A Multiscale Model for the Simulation of V.A.R. Ingot Solidification

"Since the quality of Vacuum Arc Remelted ingots is linked to their chemical homogeneity and metallurgical structure, a modeling study of the solidification during VAR has been undertaken. It is based on the solution of the coupled transient heat, momentum and solute transport equations during the remelting of a cylindrical ingot. Solidification mechanisms implemented in the model include a full coupling between energy and solute transport in the mushy zone, and accounting for nucleation and finite diffusion of solutes at the microscopic scale, in both solid and liquid phases. This modeling can be applied to actual multi-component alloys. In this paper, the macrosegregation in Zircaloy 4 ingots is investigated. To validate the model, one single melt of a homogeneous electrode has been specifically performed. The comparison between the predicted macrosegregation and the experimental results shows the importance of accounting for solutal convection to forecast properly the macrosegregation in remelted ingots.IntroductionVacuum Arc Remelting of zirconium alloy ingots is a key step in the manufacturing process of fuel assembly components in nuclear reactors.
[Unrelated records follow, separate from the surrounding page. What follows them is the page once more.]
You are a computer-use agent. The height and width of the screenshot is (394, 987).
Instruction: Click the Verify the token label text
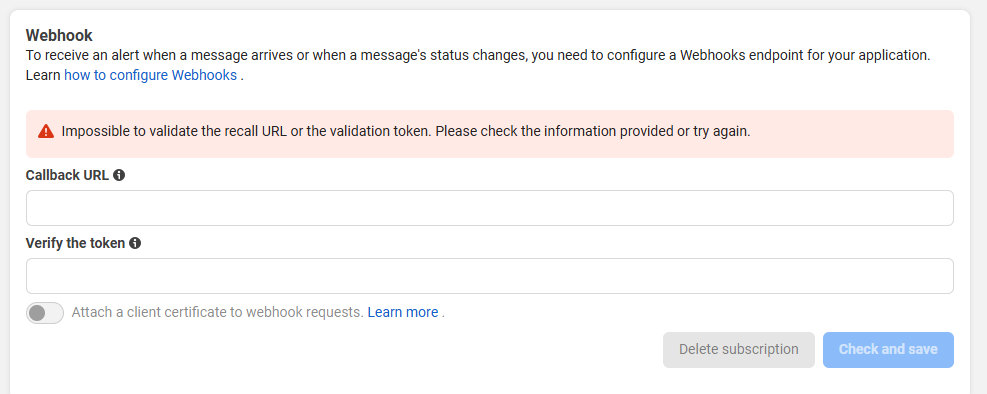click(76, 243)
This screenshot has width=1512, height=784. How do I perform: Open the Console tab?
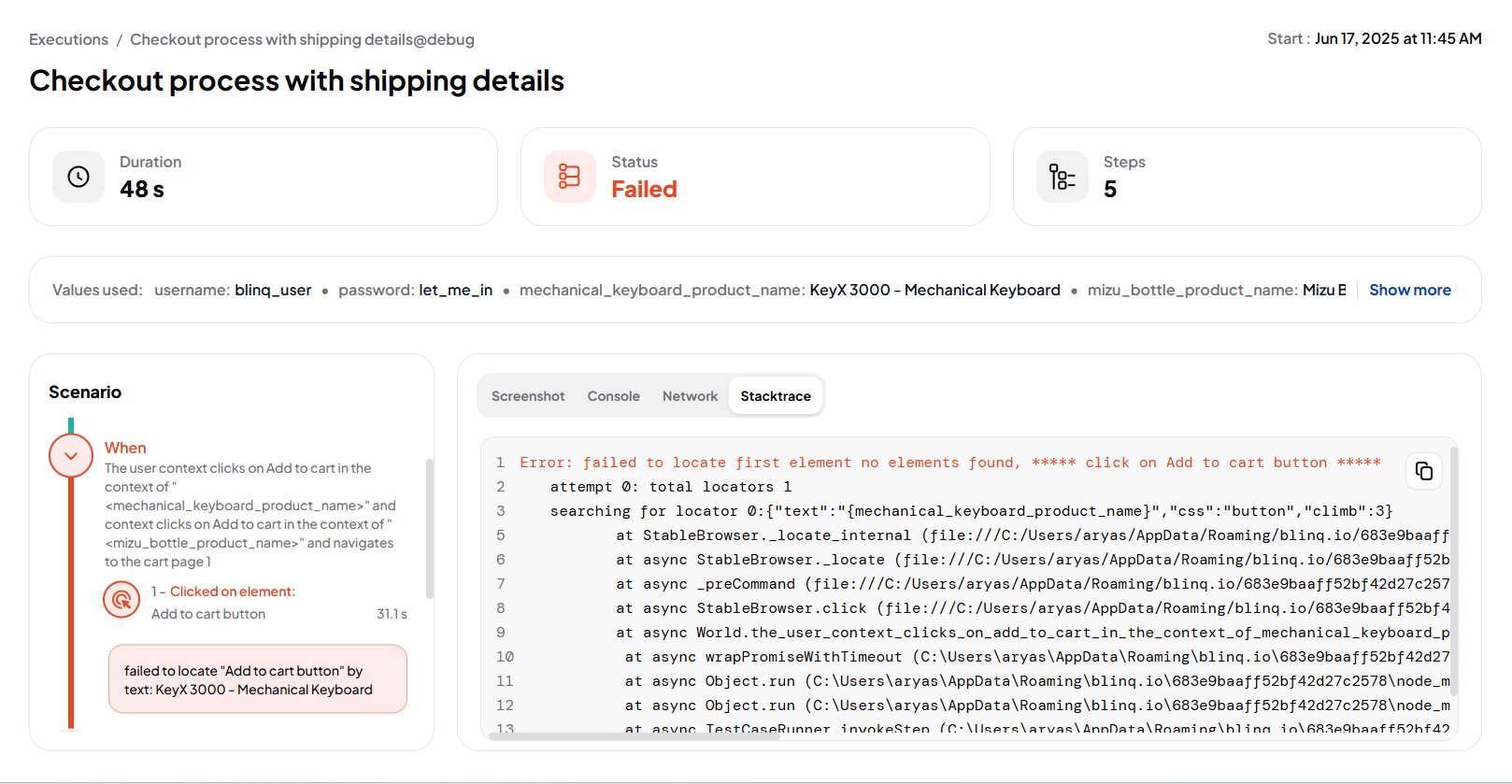[613, 396]
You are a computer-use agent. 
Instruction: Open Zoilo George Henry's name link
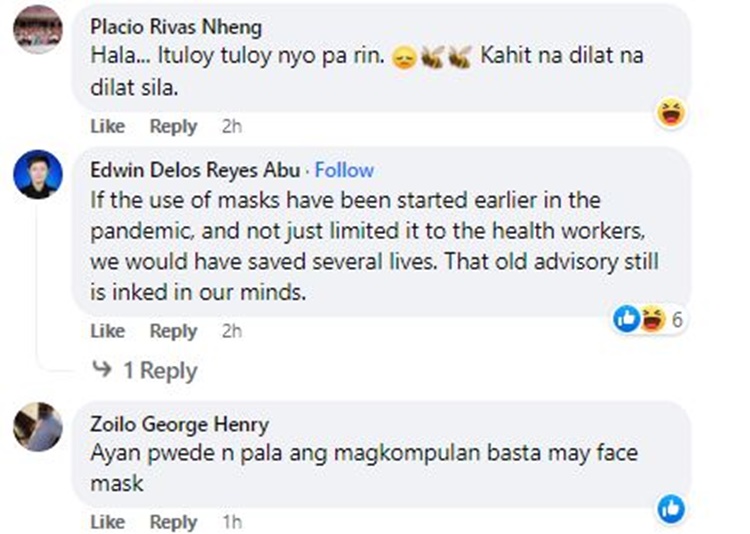click(179, 424)
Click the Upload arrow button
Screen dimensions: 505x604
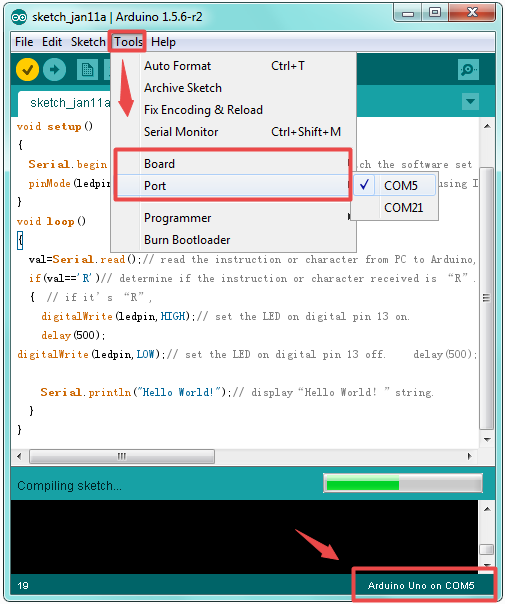54,70
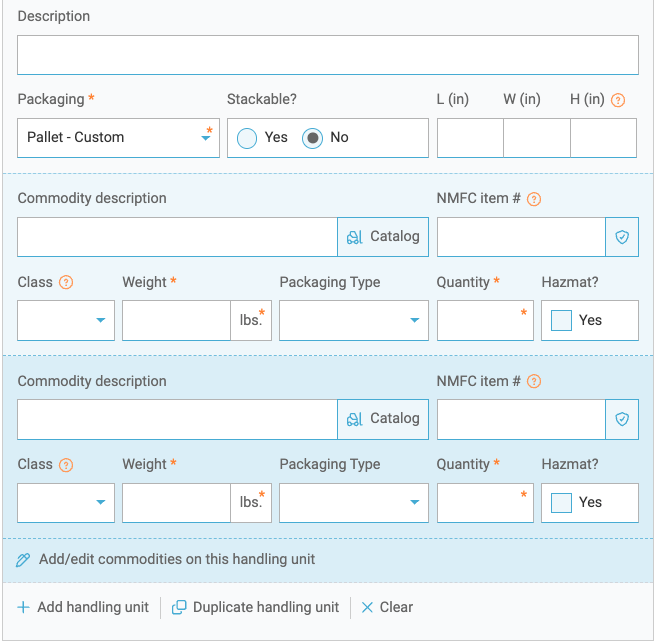The image size is (659, 644).
Task: Open the Packaging dropdown showing Pallet - Custom
Action: pyautogui.click(x=119, y=138)
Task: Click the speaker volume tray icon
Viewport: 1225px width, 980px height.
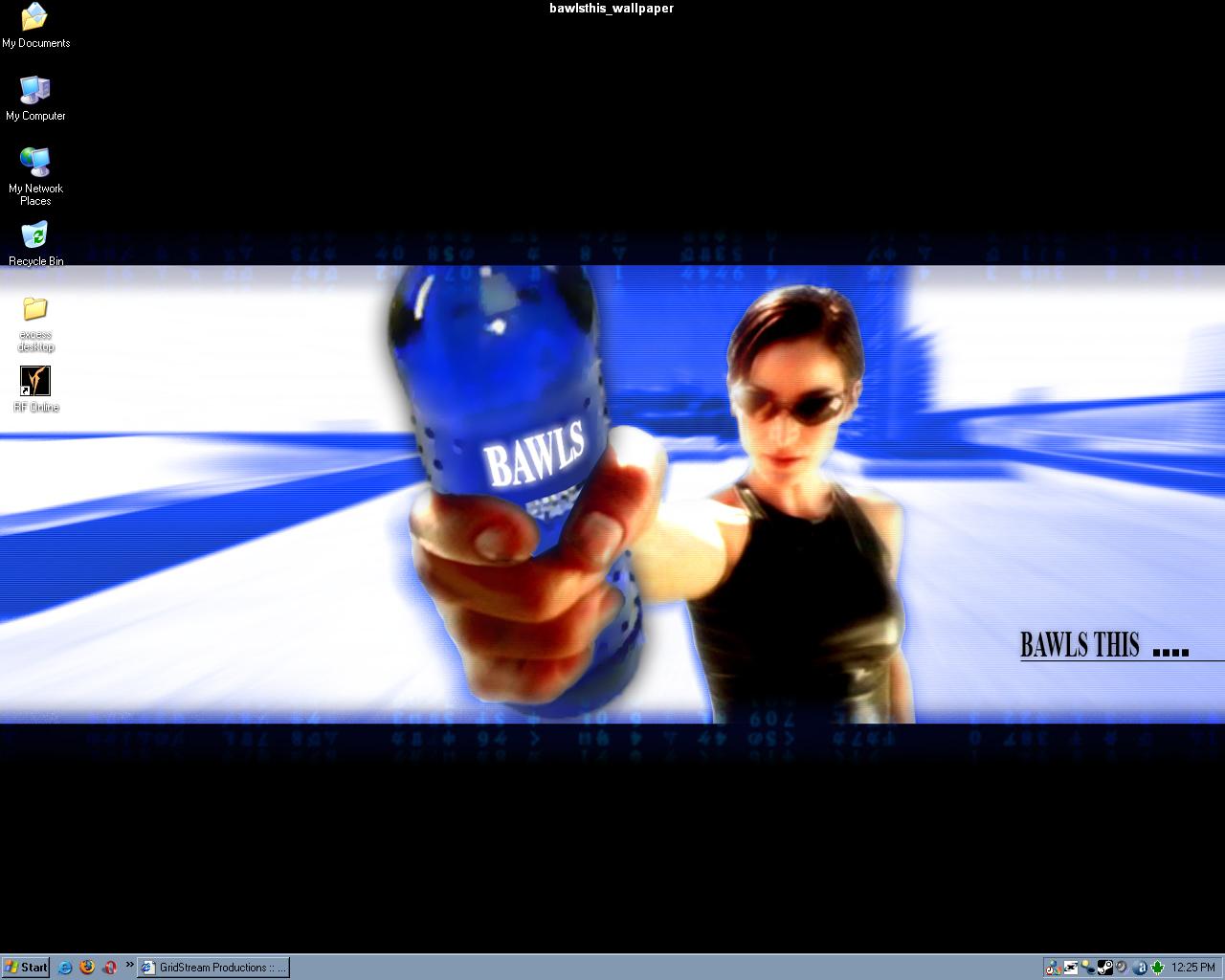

The control of the chemical homogeneity is indeed fundamental to ensure the quality and the in-reactor performance of the final products. Despite the use of electromagnetic stirring to homogenize the liquid melt composition, chemical heterogeneities develop in the mushy zone during the solidification stage. One of the main challenges for zirconium producers, as well as titanium producers, is to master the VAR process in order to control the macrosegregation in remelted ingots. Macrosegregation results from the association of microsegregation and transport phenomena. The latter are primarily due to the flow in the liquid and mushy parts. It is now well established [1-4] that the hydrodynamics of the melt pool in a VAR ingot depends on the combined action of the followings: thermal and solutal buoyancy, self-induced electromagnetic force and the periodic centrifugal force caused by the angular movement generated by the stirring. However, for zirconium alloy ingots, the effects of thermal and solutal buoyancy forces on macrosegregation through their influence on the flow in the mushy zone have not been clearly identified."